A: A synth module for the MBHP based on the Atari POKEY (= POtentiometer and KEYboard) sound chip. It will eventually lead to a synth module like the SID or the OPL3 module.

Current Status

  • 11/17/2007: More parts added → waiting for parts to get here, schem and board layout 90% done
  • 10/23/2007: Parts for the mbPokey board have arrived. More soldering to do.
  • 10/22/2007: POKEY → LPT board is working, software to control the POKEY with a PC is working as well
  • 08/14/2008: PCB layout done, rudimentary MIDI→Pokey note application probably done, my pokey is most likely fried. Need to get a new one ;-)

TODO

  • Documentation =)
  • Check and finish layout of mbPokey board
  • Port software to PIC
  • Explore the possibilities
  • Design and build a control surface (Step A)
  • Multiple Pokeys (Step B)
  • Full control surface (Step C)

===== POKEY (C012294) Specifications ====='

Taken from the datasheet:

  • 4 semi-independent audio channels, each with its own frequency, noise and volume control. Each channel has an eight-bit “divide-by-N” frequency divider and an eight-bit control register (AUDFX). Each channel also has an eight-bit control register (AUDCX) which selects the noise (polynomial counter) content and the volume.
  • All four frequency dividers can be clocked simultaneously from 64 kHz or 15 kHz by AUDCTL bit 0. Frequency dividers 1 and 3 can alternately be clocked from the CPU clock (1.79 MHz NTSC, 1.77 MHz PAL) by setting AUDCTL bits 5 and 6. Frequency dividers 2 and 4 can alternately be clocked with the output of dividers 1 and 3 by setting AUDCTL bits 4 and 3. This allows the following options: 4 channels of 8-bit resolution, 2 channels of 16-bit resolution, or 1 channel of 16-bit resolution and 2 channels of 8-bit resolution.
  • There are three polynomial counters (17 bit, 5 bit and 4-bit) used to generate randowm noise. The 17-bit poly counter can be reduced to a 9-bit poly counter by bit 7 of AUDCTL. These counters are clocked byt 1.79 MHz. Their outputs, however, can be sampled independently by the four audio channels at a rate determined by each channel's frequency divider. Thus each channle appears to contain seperate poly counters clocked at its own frequency. This oly counter noise sampling is controlled by bits 5, 6 and 7 of each AUDCX register. Because the poly counters are sampled by the “divide-by-N” frequency divider, the output obviously cannot change faster than the sampling rate. In these modes (poly noise outputted), the dividers are therefore acting as “low-pass” filter clocks, allowing only the low-frequency noise to pass.
  • The output of the noise-control circuit described above consists of pure tones (square wave type), or polynomial counter noise at a maximum frequency set by the “divide-by-N” counter (low pass clock). This output can be routed through a high-pass filter if desired by use of bits 1 and 2 of AUDCTL.
-*-
OBJECTIVE. Pick up the POKEY synth module page where its last sentence ends, and continue the chip specifications. The items that come next are separate material and have no connection to the POKEY synth module page.
-*-
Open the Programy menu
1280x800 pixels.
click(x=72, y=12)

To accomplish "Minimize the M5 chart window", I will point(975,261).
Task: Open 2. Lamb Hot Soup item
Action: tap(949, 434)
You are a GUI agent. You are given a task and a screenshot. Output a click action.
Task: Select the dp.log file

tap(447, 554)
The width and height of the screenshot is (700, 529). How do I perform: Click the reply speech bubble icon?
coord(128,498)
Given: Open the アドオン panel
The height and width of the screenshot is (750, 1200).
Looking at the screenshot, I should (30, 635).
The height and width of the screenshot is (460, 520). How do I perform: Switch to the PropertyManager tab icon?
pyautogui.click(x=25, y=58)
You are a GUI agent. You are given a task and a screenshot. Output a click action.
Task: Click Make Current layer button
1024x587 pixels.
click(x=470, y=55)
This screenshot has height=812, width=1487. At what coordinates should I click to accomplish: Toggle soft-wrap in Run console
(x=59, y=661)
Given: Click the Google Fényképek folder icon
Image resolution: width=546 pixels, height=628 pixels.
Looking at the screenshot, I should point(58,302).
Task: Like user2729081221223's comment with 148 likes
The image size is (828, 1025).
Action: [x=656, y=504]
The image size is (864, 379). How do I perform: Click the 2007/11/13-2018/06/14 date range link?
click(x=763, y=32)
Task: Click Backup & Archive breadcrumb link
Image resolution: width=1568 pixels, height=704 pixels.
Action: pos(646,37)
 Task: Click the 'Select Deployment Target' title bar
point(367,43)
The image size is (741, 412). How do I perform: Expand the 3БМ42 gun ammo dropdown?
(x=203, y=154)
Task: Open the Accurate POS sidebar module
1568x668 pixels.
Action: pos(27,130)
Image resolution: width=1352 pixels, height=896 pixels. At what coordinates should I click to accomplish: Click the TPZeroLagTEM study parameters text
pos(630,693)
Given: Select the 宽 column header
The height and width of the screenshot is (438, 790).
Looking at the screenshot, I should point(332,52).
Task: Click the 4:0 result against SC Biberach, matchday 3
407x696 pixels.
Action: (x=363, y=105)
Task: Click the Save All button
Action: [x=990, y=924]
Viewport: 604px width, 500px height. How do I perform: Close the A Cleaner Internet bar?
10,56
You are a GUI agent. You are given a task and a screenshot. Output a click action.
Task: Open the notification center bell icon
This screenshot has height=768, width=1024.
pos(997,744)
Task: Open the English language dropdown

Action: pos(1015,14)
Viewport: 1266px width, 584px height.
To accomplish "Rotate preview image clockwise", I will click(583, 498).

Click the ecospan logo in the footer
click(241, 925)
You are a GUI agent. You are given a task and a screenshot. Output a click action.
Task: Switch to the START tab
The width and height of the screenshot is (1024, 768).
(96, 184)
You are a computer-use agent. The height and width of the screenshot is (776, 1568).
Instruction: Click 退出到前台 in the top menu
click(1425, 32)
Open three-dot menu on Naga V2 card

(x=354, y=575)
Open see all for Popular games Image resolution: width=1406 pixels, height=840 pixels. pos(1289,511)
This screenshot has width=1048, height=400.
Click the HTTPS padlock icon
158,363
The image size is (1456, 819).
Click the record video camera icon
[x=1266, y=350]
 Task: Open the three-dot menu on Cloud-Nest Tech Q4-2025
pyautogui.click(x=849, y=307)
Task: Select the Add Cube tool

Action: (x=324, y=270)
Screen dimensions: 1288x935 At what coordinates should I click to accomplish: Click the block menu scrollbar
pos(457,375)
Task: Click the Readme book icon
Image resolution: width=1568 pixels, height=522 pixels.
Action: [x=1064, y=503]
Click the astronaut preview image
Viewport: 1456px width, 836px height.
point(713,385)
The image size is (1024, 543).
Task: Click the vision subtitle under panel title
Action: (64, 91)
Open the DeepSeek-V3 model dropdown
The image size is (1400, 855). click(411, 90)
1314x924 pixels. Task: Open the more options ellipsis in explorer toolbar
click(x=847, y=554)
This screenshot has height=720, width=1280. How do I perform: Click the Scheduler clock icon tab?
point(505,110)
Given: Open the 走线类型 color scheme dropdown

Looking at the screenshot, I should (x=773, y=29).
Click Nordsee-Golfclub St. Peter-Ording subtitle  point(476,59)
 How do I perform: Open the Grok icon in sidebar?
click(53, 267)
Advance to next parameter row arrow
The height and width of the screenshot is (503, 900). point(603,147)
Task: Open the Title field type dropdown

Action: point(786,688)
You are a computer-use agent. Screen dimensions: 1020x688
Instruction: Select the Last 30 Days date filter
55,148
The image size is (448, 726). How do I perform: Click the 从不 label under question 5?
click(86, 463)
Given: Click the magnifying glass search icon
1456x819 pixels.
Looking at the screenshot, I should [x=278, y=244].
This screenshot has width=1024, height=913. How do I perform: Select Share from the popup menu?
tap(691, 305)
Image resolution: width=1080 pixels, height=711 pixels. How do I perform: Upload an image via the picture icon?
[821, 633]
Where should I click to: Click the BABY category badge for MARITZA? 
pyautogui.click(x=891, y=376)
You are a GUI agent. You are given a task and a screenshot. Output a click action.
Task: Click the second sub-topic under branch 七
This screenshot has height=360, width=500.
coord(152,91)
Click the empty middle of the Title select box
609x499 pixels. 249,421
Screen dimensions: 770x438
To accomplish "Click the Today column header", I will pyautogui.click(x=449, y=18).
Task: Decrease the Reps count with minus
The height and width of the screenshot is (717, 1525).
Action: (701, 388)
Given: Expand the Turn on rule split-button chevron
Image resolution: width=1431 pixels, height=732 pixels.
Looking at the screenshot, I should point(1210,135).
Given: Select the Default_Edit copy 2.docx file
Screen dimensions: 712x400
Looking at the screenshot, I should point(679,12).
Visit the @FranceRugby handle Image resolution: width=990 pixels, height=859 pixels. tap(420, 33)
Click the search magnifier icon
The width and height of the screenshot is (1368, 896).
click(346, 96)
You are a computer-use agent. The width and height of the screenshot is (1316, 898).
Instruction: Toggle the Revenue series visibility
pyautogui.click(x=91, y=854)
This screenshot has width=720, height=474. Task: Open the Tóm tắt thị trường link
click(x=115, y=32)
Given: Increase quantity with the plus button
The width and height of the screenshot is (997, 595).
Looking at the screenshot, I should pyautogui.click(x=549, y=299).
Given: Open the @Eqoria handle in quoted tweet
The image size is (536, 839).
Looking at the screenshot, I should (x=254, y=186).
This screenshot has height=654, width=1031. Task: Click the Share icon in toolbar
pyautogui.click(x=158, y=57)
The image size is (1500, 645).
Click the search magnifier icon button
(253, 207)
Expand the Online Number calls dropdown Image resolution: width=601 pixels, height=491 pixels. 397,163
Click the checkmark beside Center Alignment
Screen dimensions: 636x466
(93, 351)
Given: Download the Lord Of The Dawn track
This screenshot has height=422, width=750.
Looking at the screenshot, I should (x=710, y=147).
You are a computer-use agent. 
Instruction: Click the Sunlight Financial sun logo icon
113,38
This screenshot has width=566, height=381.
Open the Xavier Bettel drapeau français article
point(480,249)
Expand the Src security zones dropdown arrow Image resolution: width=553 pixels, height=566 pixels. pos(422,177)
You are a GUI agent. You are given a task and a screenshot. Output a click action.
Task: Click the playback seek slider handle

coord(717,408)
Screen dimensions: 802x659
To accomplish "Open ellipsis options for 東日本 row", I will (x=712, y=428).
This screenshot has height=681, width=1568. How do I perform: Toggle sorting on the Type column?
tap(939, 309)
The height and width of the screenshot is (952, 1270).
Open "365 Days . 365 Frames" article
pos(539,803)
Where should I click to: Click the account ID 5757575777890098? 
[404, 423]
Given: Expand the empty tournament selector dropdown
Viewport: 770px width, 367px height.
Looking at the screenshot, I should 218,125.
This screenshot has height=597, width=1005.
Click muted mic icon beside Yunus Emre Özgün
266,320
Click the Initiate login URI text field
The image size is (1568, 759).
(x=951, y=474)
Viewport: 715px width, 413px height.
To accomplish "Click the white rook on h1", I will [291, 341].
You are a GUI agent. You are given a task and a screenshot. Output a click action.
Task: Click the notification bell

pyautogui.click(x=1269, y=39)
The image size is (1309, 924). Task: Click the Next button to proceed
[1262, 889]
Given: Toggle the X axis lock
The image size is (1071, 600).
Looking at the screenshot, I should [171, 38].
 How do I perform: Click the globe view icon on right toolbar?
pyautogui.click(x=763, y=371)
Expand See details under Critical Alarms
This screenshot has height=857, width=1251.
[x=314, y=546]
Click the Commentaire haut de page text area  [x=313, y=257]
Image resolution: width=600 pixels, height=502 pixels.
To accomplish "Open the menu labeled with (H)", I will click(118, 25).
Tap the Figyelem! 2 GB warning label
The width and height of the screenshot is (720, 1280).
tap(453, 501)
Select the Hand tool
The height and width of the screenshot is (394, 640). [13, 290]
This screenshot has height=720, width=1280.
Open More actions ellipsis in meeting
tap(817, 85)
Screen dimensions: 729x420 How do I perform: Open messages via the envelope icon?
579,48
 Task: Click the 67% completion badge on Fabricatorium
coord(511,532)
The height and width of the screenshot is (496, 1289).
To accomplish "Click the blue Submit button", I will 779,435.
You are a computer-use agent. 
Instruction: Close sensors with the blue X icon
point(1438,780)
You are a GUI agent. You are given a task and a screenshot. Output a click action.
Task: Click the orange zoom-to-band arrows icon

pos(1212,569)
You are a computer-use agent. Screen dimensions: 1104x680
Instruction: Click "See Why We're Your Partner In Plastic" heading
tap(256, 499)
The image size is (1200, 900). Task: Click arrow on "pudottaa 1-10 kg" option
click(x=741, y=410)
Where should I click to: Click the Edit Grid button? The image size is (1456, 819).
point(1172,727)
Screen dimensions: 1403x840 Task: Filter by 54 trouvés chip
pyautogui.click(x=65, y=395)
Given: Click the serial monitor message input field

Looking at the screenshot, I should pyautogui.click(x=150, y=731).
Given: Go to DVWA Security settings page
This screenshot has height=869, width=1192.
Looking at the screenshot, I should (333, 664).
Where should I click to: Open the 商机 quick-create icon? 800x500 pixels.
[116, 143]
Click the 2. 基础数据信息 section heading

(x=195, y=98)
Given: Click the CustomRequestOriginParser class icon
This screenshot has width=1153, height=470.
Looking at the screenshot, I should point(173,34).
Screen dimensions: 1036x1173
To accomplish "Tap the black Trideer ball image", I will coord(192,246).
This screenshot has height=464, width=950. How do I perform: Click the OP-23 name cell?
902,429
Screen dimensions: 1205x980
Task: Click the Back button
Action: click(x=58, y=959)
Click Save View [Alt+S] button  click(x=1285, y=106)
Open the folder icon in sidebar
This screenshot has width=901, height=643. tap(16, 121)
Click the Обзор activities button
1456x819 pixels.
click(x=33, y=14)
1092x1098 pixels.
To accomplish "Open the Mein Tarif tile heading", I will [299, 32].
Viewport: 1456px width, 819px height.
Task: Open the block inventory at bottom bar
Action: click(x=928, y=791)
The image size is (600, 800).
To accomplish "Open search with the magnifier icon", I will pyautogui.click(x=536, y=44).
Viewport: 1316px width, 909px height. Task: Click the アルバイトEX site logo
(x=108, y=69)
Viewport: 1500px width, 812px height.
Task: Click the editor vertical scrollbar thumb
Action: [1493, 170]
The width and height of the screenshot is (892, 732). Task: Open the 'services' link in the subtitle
-*-
OUTPUT OF THE TASK.
  • The high-pass filter consists of a D-type flip-flop and an exclusive-OR gate. The noise control circuit output is sampled by this flip flop at a rate set by the “high-pass” clock. The input and output of the flip-flop pass through the exclusive-OR gate. However, if it is lower than the clock rate, the flip-flop output will tend to follow the input and the two exclusive-OR gate inputs will mostly be identical (11 or 00) givving very littl output. This gives the effect of a crude high-pass filter, passing only noise whose minimum frequency is set by the high-pass clock rate. Only channels 1 and 2 have such a high-pass filter. The high-pass clock for channel 1 comes from the channel 3 divider. The high-pass clock for channel 2 comes from the channel 4 divider. This filter is only included if bit 1 or 2 of AUDCTL is true.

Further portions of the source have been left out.